• _Directions_:
An exact transcription of the data below is needed.

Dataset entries
++++++++++

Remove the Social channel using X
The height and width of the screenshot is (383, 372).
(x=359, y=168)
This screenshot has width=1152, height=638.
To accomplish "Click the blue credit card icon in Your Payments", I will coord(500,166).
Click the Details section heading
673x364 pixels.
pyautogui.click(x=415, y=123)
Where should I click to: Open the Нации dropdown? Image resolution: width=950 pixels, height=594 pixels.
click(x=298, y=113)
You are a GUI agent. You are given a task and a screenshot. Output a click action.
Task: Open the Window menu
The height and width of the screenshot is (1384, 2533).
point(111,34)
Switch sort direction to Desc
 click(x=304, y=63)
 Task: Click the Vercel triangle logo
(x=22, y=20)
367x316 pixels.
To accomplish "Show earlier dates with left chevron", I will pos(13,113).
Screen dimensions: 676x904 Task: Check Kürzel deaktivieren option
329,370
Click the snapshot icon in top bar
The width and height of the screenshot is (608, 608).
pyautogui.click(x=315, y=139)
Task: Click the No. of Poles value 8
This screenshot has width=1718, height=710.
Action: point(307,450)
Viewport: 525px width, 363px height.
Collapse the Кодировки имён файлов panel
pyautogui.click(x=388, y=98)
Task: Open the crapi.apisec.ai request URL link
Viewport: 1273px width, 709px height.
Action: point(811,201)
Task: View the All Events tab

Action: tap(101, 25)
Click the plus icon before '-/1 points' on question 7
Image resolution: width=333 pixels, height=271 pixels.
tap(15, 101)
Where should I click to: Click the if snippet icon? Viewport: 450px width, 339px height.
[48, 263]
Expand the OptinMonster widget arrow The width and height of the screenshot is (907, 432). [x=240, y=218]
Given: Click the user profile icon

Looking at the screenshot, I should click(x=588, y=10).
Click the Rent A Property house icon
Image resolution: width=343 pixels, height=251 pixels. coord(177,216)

++++++++++

• _Solution to the exercise_:
Remove the Social channel using X
The height and width of the screenshot is (383, 372).
(x=359, y=168)
This screenshot has width=1152, height=638.
To accomplish "Click the blue credit card icon in Your Payments", I will coord(500,166).
Click the Details section heading
673x364 pixels.
pyautogui.click(x=415, y=123)
Where should I click to: Open the Нации dropdown? Image resolution: width=950 pixels, height=594 pixels.
click(x=298, y=113)
You are a GUI agent. You are given a task and a screenshot. Output a click action.
Task: Open the Window menu
The height and width of the screenshot is (1384, 2533).
point(111,34)
Switch sort direction to Desc
 click(x=304, y=63)
 Task: Click the Vercel triangle logo
(x=22, y=20)
367x316 pixels.
To accomplish "Show earlier dates with left chevron", I will pos(13,113).
Screen dimensions: 676x904 Task: Check Kürzel deaktivieren option
329,370
Click the snapshot icon in top bar
The width and height of the screenshot is (608, 608).
pyautogui.click(x=315, y=139)
Task: Click the No. of Poles value 8
This screenshot has width=1718, height=710.
Action: point(307,450)
Viewport: 525px width, 363px height.
Collapse the Кодировки имён файлов panel
pyautogui.click(x=388, y=98)
Task: Open the crapi.apisec.ai request URL link
Viewport: 1273px width, 709px height.
Action: point(811,201)
Task: View the All Events tab

Action: tap(101, 25)
Click the plus icon before '-/1 points' on question 7
Image resolution: width=333 pixels, height=271 pixels.
tap(15, 101)
Where should I click to: Click the if snippet icon? Viewport: 450px width, 339px height.
[48, 263]
Expand the OptinMonster widget arrow The width and height of the screenshot is (907, 432). [x=240, y=218]
Given: Click the user profile icon

Looking at the screenshot, I should click(x=588, y=10).
Click the Rent A Property house icon
Image resolution: width=343 pixels, height=251 pixels. coord(177,216)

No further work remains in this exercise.